The phospholipid methyltransferase (PMTase) activity from Drosophila melanogaster has been purified ∼ 190,000-fold to give a preparation with a final sp.act. ∼4.3 μmol/min/mg protein. Gel filtration and HPLC methods show that this activity resides in a protein complex of M w = 140,000–150,000 dalton. Since the preparation gives several bands on SDS and native polyacrylamide gel electrophoresis, subunit composition has not been determined. The activity is sensitive to protein denaturing agents such as heat and proteases and shows inhibition by S-adenosyl homocysteine. Integrity of sulphydryl groups is essential for the stability of the enzyme. Zinc is a potent inhibitor, while manganese and calcium have no significant effect on activity. Micromolar concentrations of magnesium stimulate the activity, but millimolar concentrations inhibit the PMTase. There is no absolute requirement for exogenous lipid for activity, and evidence is presented that the enzyme is a lipoprotein and carries its own substrates. The incorporation of methyl groups into phosphatidylcholine and phosphatidyl- N, N-dimethylethanolamine was highest around pH 7.5. A high degree of methyl group incorporation into the monomethyl derivative also occurred at a lower pH. A Michaelis-Menten plot of methyl group incorporation into the total lipid fraction gives an average K m of 120 μM for S-adenosyl methionine. Methylation occurs on the base of the phospholipid. The ratio of the three methylated products formed is highly variable, with the monomethyl or the dimethyl products generally being the highest labelled under standard conditions.
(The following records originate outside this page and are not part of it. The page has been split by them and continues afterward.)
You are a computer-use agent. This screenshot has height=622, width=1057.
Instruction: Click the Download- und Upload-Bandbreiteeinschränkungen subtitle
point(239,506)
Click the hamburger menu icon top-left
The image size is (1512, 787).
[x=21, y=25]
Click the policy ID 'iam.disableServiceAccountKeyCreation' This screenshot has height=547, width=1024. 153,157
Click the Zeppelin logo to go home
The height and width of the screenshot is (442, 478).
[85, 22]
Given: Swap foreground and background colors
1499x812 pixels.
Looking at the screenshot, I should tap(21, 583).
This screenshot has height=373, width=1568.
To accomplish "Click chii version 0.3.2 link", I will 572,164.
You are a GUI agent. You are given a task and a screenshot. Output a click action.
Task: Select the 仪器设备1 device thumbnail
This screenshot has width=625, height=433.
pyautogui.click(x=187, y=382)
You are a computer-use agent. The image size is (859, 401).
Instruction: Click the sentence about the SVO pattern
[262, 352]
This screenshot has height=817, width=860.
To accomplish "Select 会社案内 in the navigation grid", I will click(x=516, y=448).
No separation of enzyme activities is observed during purification and on gel filtration a single peak is obtained, which shows all three methylating activities. Thus, while the variable ratios of the three products may indicate more than one enzyme, the single peak on gel filtration suggests these have almost identical molecular weights; it is possible they exist as a tight complex, or there is just one enzyme.